### ABOUT THIS EXERCISE
For each line below, print it again exactly as shown.

### MATERIALS PROVIDED
%%

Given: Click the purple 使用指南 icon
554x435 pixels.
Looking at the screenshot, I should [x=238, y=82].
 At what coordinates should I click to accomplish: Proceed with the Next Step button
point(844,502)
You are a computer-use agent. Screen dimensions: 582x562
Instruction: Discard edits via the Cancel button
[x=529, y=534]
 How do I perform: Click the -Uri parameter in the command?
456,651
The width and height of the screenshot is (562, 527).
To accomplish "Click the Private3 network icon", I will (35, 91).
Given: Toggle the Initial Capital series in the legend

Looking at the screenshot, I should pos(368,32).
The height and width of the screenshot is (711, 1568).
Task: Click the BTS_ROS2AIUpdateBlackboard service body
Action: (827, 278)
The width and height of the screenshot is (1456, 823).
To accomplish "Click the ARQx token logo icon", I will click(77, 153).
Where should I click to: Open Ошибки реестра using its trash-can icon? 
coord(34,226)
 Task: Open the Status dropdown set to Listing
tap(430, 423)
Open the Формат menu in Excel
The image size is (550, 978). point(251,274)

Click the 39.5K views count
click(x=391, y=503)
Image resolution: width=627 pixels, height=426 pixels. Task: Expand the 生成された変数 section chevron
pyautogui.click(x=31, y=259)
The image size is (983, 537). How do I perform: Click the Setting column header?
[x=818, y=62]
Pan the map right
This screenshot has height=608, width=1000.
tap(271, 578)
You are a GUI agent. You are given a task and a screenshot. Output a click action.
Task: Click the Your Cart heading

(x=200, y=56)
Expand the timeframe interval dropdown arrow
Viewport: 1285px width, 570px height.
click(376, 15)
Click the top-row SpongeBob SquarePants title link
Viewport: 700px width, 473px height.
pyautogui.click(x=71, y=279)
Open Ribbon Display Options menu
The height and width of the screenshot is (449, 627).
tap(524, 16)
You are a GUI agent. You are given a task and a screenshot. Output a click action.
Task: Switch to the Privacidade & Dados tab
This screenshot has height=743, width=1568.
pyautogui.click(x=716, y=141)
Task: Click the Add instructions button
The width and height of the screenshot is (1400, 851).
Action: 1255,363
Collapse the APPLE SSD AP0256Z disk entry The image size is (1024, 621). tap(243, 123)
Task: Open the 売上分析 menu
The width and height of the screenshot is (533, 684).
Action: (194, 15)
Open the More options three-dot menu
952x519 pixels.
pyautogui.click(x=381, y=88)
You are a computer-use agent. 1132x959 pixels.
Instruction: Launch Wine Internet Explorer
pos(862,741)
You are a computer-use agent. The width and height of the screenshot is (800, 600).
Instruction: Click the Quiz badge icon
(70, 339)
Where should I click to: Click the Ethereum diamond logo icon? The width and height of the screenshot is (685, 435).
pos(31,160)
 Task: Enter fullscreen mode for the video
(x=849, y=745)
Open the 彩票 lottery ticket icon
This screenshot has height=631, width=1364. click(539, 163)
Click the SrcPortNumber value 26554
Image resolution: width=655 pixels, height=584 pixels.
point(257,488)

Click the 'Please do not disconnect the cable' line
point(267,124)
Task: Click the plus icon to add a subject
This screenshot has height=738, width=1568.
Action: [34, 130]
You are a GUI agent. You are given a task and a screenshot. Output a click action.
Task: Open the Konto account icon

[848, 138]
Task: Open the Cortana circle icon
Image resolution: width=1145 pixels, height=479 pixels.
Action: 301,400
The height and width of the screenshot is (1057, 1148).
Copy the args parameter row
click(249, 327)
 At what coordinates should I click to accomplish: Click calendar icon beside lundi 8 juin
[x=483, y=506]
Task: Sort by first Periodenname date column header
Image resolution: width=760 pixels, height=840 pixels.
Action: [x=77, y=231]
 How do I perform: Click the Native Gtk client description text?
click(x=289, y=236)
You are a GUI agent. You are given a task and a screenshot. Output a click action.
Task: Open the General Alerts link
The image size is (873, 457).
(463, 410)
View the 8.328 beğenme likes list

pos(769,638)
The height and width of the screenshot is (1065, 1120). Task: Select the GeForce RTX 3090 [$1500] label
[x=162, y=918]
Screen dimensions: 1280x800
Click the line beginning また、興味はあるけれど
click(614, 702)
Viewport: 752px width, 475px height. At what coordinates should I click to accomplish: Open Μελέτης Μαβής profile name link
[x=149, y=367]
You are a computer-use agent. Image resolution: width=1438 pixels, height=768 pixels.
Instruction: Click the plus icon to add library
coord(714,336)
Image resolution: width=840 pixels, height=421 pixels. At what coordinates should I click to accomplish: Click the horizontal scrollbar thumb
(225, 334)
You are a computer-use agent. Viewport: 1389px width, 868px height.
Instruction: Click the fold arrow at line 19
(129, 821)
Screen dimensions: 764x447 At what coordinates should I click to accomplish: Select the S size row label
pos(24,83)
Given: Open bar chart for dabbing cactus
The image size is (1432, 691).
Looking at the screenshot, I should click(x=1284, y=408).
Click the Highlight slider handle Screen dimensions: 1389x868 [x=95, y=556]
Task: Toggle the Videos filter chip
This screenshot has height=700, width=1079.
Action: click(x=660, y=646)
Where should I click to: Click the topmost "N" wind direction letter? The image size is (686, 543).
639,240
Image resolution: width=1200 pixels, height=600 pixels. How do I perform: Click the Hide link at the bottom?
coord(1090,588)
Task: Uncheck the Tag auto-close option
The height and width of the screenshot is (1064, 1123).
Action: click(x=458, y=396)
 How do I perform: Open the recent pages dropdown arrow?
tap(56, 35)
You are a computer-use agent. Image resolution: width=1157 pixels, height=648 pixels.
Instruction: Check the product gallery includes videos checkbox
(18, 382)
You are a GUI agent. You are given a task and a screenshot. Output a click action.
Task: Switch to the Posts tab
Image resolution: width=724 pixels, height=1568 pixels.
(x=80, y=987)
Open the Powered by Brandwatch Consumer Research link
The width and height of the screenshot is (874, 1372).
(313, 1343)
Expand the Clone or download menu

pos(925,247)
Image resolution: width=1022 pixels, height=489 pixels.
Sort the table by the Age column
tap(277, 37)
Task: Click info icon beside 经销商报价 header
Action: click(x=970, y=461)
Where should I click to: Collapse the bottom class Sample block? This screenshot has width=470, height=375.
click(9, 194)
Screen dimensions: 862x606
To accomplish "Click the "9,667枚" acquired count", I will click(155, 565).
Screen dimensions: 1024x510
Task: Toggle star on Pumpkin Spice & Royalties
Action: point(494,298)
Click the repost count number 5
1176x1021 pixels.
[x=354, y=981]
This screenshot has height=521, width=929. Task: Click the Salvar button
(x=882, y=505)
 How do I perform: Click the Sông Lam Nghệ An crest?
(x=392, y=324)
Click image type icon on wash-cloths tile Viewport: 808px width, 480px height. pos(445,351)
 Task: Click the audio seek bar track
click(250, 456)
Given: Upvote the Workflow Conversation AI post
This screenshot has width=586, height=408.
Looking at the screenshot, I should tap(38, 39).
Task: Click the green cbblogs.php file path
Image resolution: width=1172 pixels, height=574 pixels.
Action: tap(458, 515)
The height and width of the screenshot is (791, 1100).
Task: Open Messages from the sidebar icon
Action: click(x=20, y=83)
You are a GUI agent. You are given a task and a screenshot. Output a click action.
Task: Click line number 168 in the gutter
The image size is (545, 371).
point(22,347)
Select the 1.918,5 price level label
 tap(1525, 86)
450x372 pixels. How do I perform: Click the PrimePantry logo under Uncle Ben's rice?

%%

### RESPONSE AREA
Given: Click the purple 使用指南 icon
554x435 pixels.
Looking at the screenshot, I should [x=238, y=82].
 At what coordinates should I click to accomplish: Proceed with the Next Step button
point(844,502)
You are a computer-use agent. Screen dimensions: 582x562
Instruction: Discard edits via the Cancel button
[x=529, y=534]
 How do I perform: Click the -Uri parameter in the command?
456,651
The width and height of the screenshot is (562, 527).
To accomplish "Click the Private3 network icon", I will (35, 91).
Given: Toggle the Initial Capital series in the legend

Looking at the screenshot, I should pos(368,32).
The height and width of the screenshot is (711, 1568).
Task: Click the BTS_ROS2AIUpdateBlackboard service body
Action: (827, 278)
The width and height of the screenshot is (1456, 823).
To accomplish "Click the ARQx token logo icon", I will click(77, 153).
Where should I click to: Open Ошибки реестра using its trash-can icon? 
coord(34,226)
 Task: Open the Status dropdown set to Listing
tap(430, 423)
Open the Формат menu in Excel
The image size is (550, 978). point(251,274)

Click the 39.5K views count
click(x=391, y=503)
Image resolution: width=627 pixels, height=426 pixels. Task: Expand the 生成された変数 section chevron
pyautogui.click(x=31, y=259)
The image size is (983, 537). How do I perform: Click the Setting column header?
[x=818, y=62]
Pan the map right
This screenshot has height=608, width=1000.
tap(271, 578)
You are a GUI agent. You are given a task and a screenshot. Output a click action.
Task: Click the Your Cart heading

(x=200, y=56)
Expand the timeframe interval dropdown arrow
Viewport: 1285px width, 570px height.
click(376, 15)
Click the top-row SpongeBob SquarePants title link
Viewport: 700px width, 473px height.
pyautogui.click(x=71, y=279)
Open Ribbon Display Options menu
The height and width of the screenshot is (449, 627).
tap(524, 16)
You are a GUI agent. You are given a task and a screenshot. Output a click action.
Task: Switch to the Privacidade & Dados tab
This screenshot has height=743, width=1568.
pyautogui.click(x=716, y=141)
Task: Click the Add instructions button
The width and height of the screenshot is (1400, 851).
Action: 1255,363
Collapse the APPLE SSD AP0256Z disk entry The image size is (1024, 621). tap(243, 123)
Task: Open the 売上分析 menu
The width and height of the screenshot is (533, 684).
Action: (194, 15)
Open the More options three-dot menu
952x519 pixels.
pyautogui.click(x=381, y=88)
You are a computer-use agent. 1132x959 pixels.
Instruction: Launch Wine Internet Explorer
pos(862,741)
You are a computer-use agent. The width and height of the screenshot is (800, 600).
Instruction: Click the Quiz badge icon
(70, 339)
Where should I click to: Click the Ethereum diamond logo icon? The width and height of the screenshot is (685, 435).
pos(31,160)
 Task: Enter fullscreen mode for the video
(x=849, y=745)
Open the 彩票 lottery ticket icon
This screenshot has height=631, width=1364. click(539, 163)
Click the SrcPortNumber value 26554
Image resolution: width=655 pixels, height=584 pixels.
point(257,488)

Click the 'Please do not disconnect the cable' line
point(267,124)
Task: Click the plus icon to add a subject
This screenshot has height=738, width=1568.
Action: [34, 130]
You are a GUI agent. You are given a task and a screenshot. Output a click action.
Task: Open the Konto account icon

[848, 138]
Task: Open the Cortana circle icon
Image resolution: width=1145 pixels, height=479 pixels.
Action: 301,400
The height and width of the screenshot is (1057, 1148).
Copy the args parameter row
click(249, 327)
 At what coordinates should I click to accomplish: Click calendar icon beside lundi 8 juin
[x=483, y=506]
Task: Sort by first Periodenname date column header
Image resolution: width=760 pixels, height=840 pixels.
Action: [x=77, y=231]
 How do I perform: Click the Native Gtk client description text?
click(x=289, y=236)
You are a GUI agent. You are given a task and a screenshot. Output a click action.
Task: Open the General Alerts link
The image size is (873, 457).
(463, 410)
View the 8.328 beğenme likes list

pos(769,638)
The height and width of the screenshot is (1065, 1120). Task: Select the GeForce RTX 3090 [$1500] label
[x=162, y=918]
Screen dimensions: 1280x800
Click the line beginning また、興味はあるけれど
click(614, 702)
Viewport: 752px width, 475px height. At what coordinates should I click to accomplish: Open Μελέτης Μαβής profile name link
[x=149, y=367]
You are a computer-use agent. Image resolution: width=1438 pixels, height=768 pixels.
Instruction: Click the plus icon to add library
coord(714,336)
Image resolution: width=840 pixels, height=421 pixels. At what coordinates should I click to accomplish: Click the horizontal scrollbar thumb
(225, 334)
You are a computer-use agent. Viewport: 1389px width, 868px height.
Instruction: Click the fold arrow at line 19
(129, 821)
Screen dimensions: 764x447 At what coordinates should I click to accomplish: Select the S size row label
pos(24,83)
Given: Open bar chart for dabbing cactus
The image size is (1432, 691).
Looking at the screenshot, I should click(x=1284, y=408).
Click the Highlight slider handle Screen dimensions: 1389x868 [x=95, y=556]
Task: Toggle the Videos filter chip
This screenshot has height=700, width=1079.
Action: click(x=660, y=646)
Where should I click to: Click the topmost "N" wind direction letter? The image size is (686, 543).
639,240
Image resolution: width=1200 pixels, height=600 pixels. How do I perform: Click the Hide link at the bottom?
coord(1090,588)
Task: Uncheck the Tag auto-close option
The height and width of the screenshot is (1064, 1123).
Action: click(x=458, y=396)
 How do I perform: Open the recent pages dropdown arrow?
tap(56, 35)
You are a computer-use agent. Image resolution: width=1157 pixels, height=648 pixels.
Instruction: Check the product gallery includes videos checkbox
(18, 382)
You are a GUI agent. You are given a task and a screenshot. Output a click action.
Task: Switch to the Posts tab
Image resolution: width=724 pixels, height=1568 pixels.
(x=80, y=987)
Open the Powered by Brandwatch Consumer Research link
The width and height of the screenshot is (874, 1372).
(313, 1343)
Expand the Clone or download menu

pos(925,247)
Image resolution: width=1022 pixels, height=489 pixels.
Sort the table by the Age column
tap(277, 37)
Task: Click info icon beside 经销商报价 header
Action: click(x=970, y=461)
Where should I click to: Collapse the bottom class Sample block? This screenshot has width=470, height=375.
click(9, 194)
Screen dimensions: 862x606
To accomplish "Click the "9,667枚" acquired count", I will click(155, 565).
Screen dimensions: 1024x510
Task: Toggle star on Pumpkin Spice & Royalties
Action: point(494,298)
Click the repost count number 5
1176x1021 pixels.
[x=354, y=981]
This screenshot has height=521, width=929. Task: Click the Salvar button
(x=882, y=505)
 How do I perform: Click the Sông Lam Nghệ An crest?
(x=392, y=324)
Click image type icon on wash-cloths tile Viewport: 808px width, 480px height. pos(445,351)
 Task: Click the audio seek bar track
click(250, 456)
Given: Upvote the Workflow Conversation AI post
This screenshot has width=586, height=408.
Looking at the screenshot, I should tap(38, 39).
Task: Click the green cbblogs.php file path
Image resolution: width=1172 pixels, height=574 pixels.
Action: tap(458, 515)
The height and width of the screenshot is (791, 1100).
Task: Open Messages from the sidebar icon
Action: click(x=20, y=83)
You are a GUI agent. You are given a task and a screenshot. Output a click action.
Task: Click line number 168 in the gutter
The image size is (545, 371).
point(22,347)
Select the 1.918,5 price level label
 tap(1525, 86)
450x372 pixels. How do I perform: Click the PrimePantry logo under Uncle Ben's rice?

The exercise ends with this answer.